OVT: Er zijn nog dingen die
men vroeger logisch of normaal vond. Abraham vond het normaal zijn
oudste zoon te onthoofden en op de brandstapel te offeren aan Jahweh.
-
De moderne opvoeding legt een hypotheek op de
identiteit van het kind en brengt ernstige problemen mee, schrijft
Stockman.
OVT: Problemen veroorzaakt
door de betrokkenen of door een maatschappij die onder de druk van
dictatoriale wetten oordeelde dat het zo niet kon omdat alleen wie
tot een meerderheid behoren, rechten hebben?
-
"De mens is zijn lichaam en heeft niet zomaar
een lichaam", schrijft Stockman.
OVT: Precies daarom slaat
het katholieke voorschrift dat men wel homo mag zijn maar het niet
mag doen, op niets.
-
Stockman verwijt het aan de moderne mens dat hij,
wat hij noemt, een dualistische antropologie hanteert: "de
mens heeft een lichaam, zoals hij ook andere zaken heeft, en daar kan
hij dus ook naar eigen goeddunken mee omgaan, steeds met het recht op
absolute vrijheid als argument."

### [Verzamelde gegevens]
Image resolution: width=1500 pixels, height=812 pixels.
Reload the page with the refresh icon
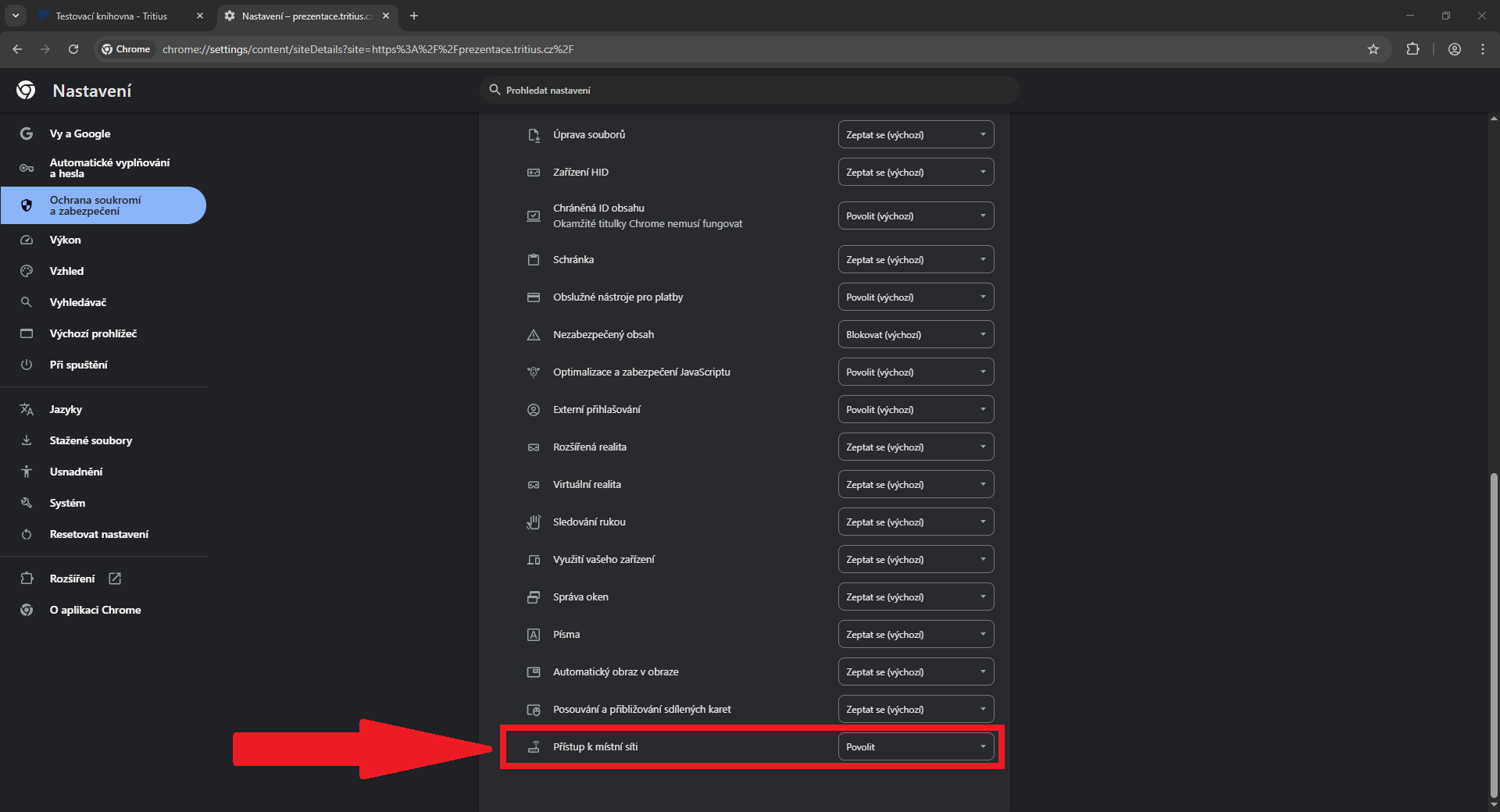tap(73, 49)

### [Opdracht en eisen]
Zeg bij elke uitspraak of die overeenkomt met het fragment: ja of nee, met de beslissende woorden uit het fragment letterlijk geciteerd.
1. Volgens het fragment vond Abraham het normaal zijn oudste zoon te offeren.
2. Stockman schrijft dat de mens een lichaam heeft, zoals hij ook andere zaken heeft.
3. Stockman schrijft dat de moderne opvoeding ernstige problemen meebrengt.
De lijst is apart materiaal en hoort niet bij het fragment.

### [Uitwerking]
1. Ja: "Abraham vond het normaal zijn oudste zoon te onthoofden en op de brandstapel te offeren aan Jahweh."
2. Nee: "De mens is zijn lichaam en heeft niet zomaar een lichaam"
3. Ja: "De moderne opvoeding legt een hypotheek op de identiteit van het kind en brengt ernstige problemen mee"